Par ailleurs, dans “Les Grecs ont-ils cru à leurs mythes ?”, Paul Veyne met au jour la spécificité de ce régime de croyance mythologique qui, comme tout mode de pensée, s’enracine dans une certaine pratique - en l’occurrence dans la pratique collective de fictions narratives portant sur un temps à la fois passé et hétérogène au nôtre. A partir de ce point, il semble possible de regarder le genre western comme une pratique mythologique collective […]
- On dira, en suivant notre protagoniste Spinoza, qu’un ouestern est une aventure contemplative de laquelle on ressort avec une émotion grandie par l’intensité du voyage que l’on trouve également étrange et saisissant. On ne sait si le récit est banal, trivial, ou tout au contraire pas banal du tout. Néanmoins on voit bien qu’il ne s’y passe pas grand chose et que la trame aventureuse (le télescope, les lentilles) est on ne peut plus minimaliste.

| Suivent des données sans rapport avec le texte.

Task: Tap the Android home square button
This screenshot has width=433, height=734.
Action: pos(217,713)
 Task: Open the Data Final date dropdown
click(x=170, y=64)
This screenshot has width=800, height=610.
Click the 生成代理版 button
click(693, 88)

- Alors philosophiquement on dira qu’il s’agit d’une histoire à l’os, débarrassée de toute forme d’artificialité superflue (et effectivement n’est gardée que celle nécessaire à la fiction la plus fine et à peine perceptible), et plongée dans une dimension d’une sobriété et d’une minimalité évidentes.

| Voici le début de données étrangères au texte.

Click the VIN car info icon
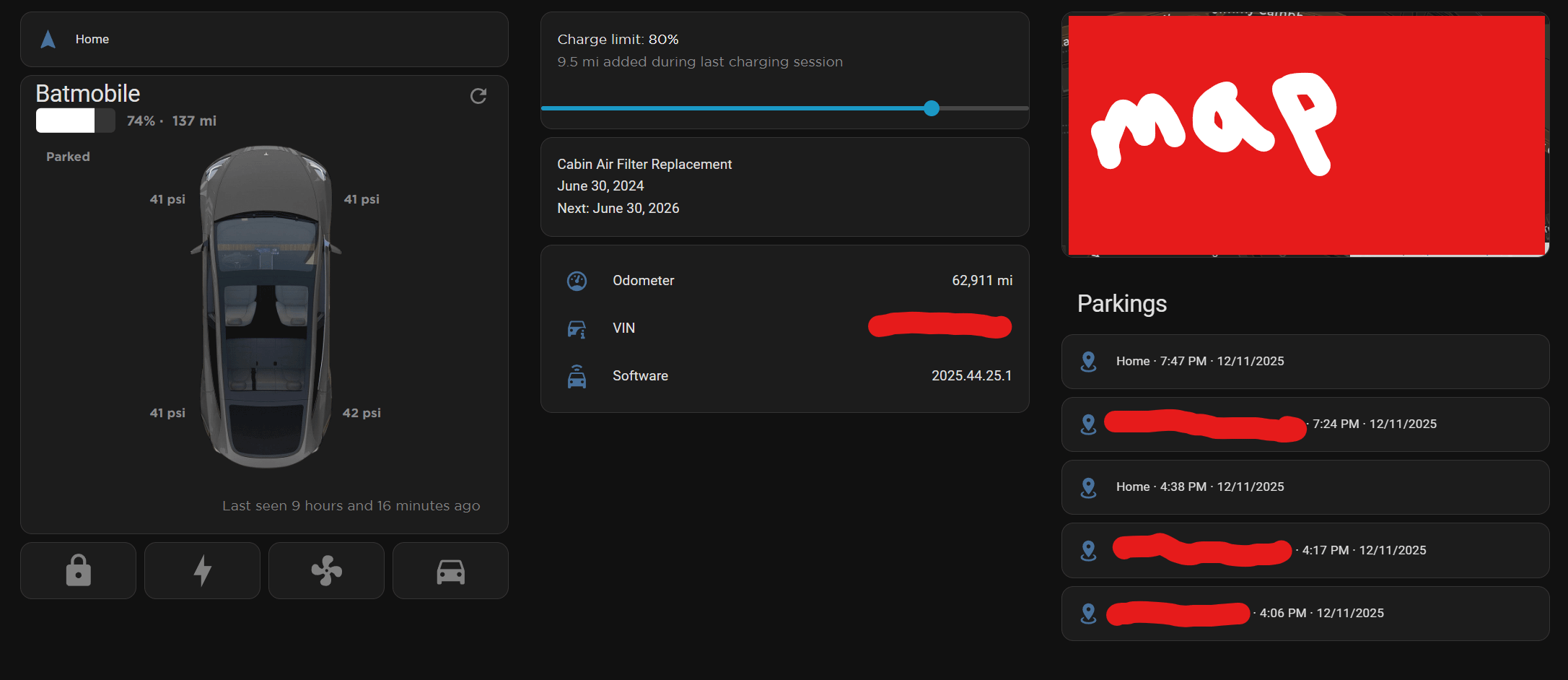Image resolution: width=1568 pixels, height=680 pixels. [x=577, y=328]
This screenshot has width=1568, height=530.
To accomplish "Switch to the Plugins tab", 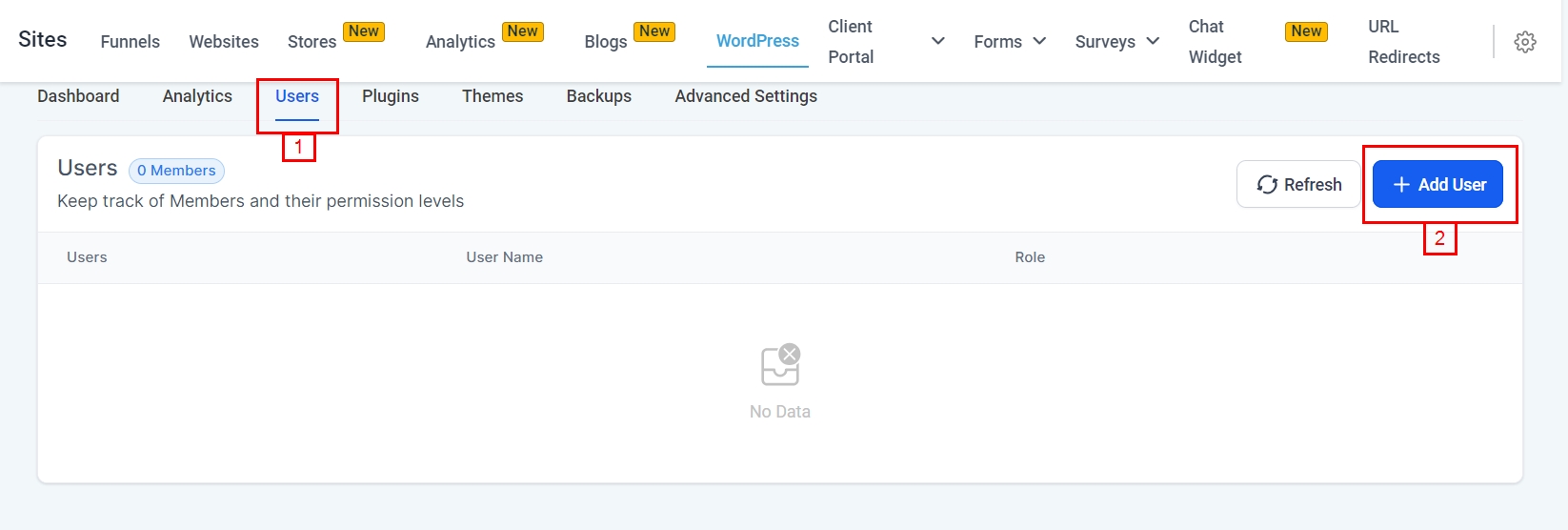I will [x=390, y=96].

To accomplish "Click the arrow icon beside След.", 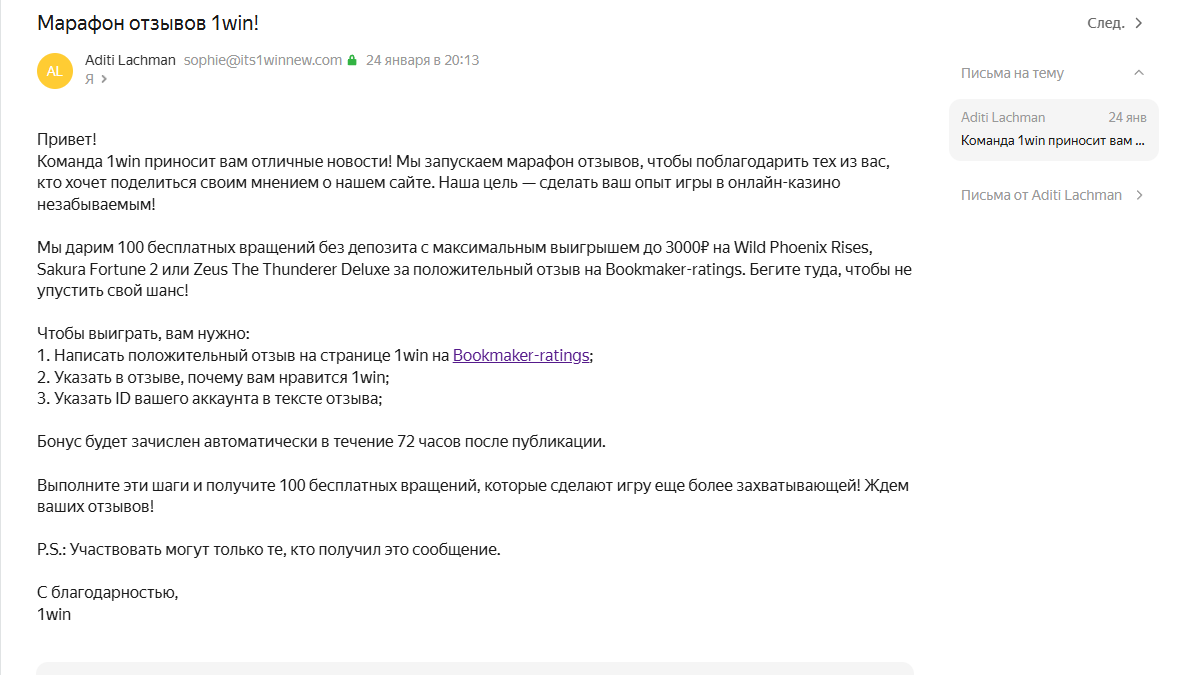I will [x=1139, y=23].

- On dira aussi que le ouestern est un anti-western et qu’il floute les époques et les scènes, les mélange, les associe, les brode, hybride tout, et à ce titre une telle histoire et de pareils récits, celle et ceux de Spinoza, ne peuvent qu’emprunter une voie originale sur une face abrupte et vertigineuse. Alors c’est sûr : tout cela ne dépeindra qu’une aventure atypique, qu’un ouestern austère, sobre, espiègle, queer et contemplatif, au point de vue inhabituel, et tout cela aux antipodes des habituelles conquêtes triomphales et écrasantes.
- Pour aller plus loin : Le western, film de guerre ? Une hypothèse philosophique ; et : Francesco Sticchi, Melancholy Emotion in Contemporary Cinema : A Spinozian Analysis of Film Experience (Routledge Advances in Film Studies, 2019)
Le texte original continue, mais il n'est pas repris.